While one is trying to adjust to a disability, one assumes that much of the rest of life won't be effected This is a misconception. Disability has an effect on every part of your life.
A major change in my life was what I now call "The No-Show Syndrome". This happens in the life of every disabled person I know. You go thru a period where you're not aware nor willing to surrender that you cannot do what you used to do. You will make plans and start projects that you have every intention of carrying to fruition. Usually, this is what you've always done, whether (as in my case) it's trying to assemble a group together with a mission, or (as in a friend's case) it's making plans to run around or hang out. You do all the first stages as you always have- make the phone calls, emails; arrange the place to hold the meeting or when and where you're taking someone or shopping for something. But when the day comes, you're a no-show.
And you do it many times. As many times as it takes for you to "get it". You can't make plans, period. You no longer have control of what you will be able to do. And nobody will understand.

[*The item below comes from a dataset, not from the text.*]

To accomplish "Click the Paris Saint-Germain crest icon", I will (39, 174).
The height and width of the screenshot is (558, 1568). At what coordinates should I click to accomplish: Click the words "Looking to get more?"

Friends and acquaintances will criticize, call you "No Show ____ " (insert your name) and talk behind your back, which will get back to you. Truth is, they're right. You've become undependable. If you've always been dependable in the past it'll be the worse to go thru. But as all things in disability, you don't have a choice in selecting when you're laid up. As the gimp, you'll be hurt that people don't understand what you're going thru. You'll be hurt by the things said behind your back. You may lose friends, as they become frustrated by your absences.
At some point you come to the realization that life is now a one-day-at-a-time proposition. The sooner you get to this, the easier the transition will be. But there's no guidebook for it, no schedule. It took me years to accept it. It was so, so hard for me to accept it. I was one of those "Let's have a Meeting" people; had been for my whole life. I've worked as a community organizer, as a union organizer... gathering people and holding a meeting are second nature to me. That part of me wanted to keep going. It was such a part of my identity. But slowly it was becoming apparent even to my stubborn Taurus head that I just wasn't dependable anymore. And there was nothing to be done for it. It's just the way it is.
So I stopped making plans ahead of time. I adjusted my life to what I knew I'd be doing no matter what- being in my home. I invite friends to my place. I can still make my home hospitable. I also know how to pace myself now. If it's Thanksgiving, for instance, I organize weeks ahead, like going to war. Figure out what's the easiest route, what can be done beforehand, and give myself recuperative time between tasks. And Just Don't Do what's the hardest. As a challenge addict, that's tough.
It's a learning curve, like everything else in life.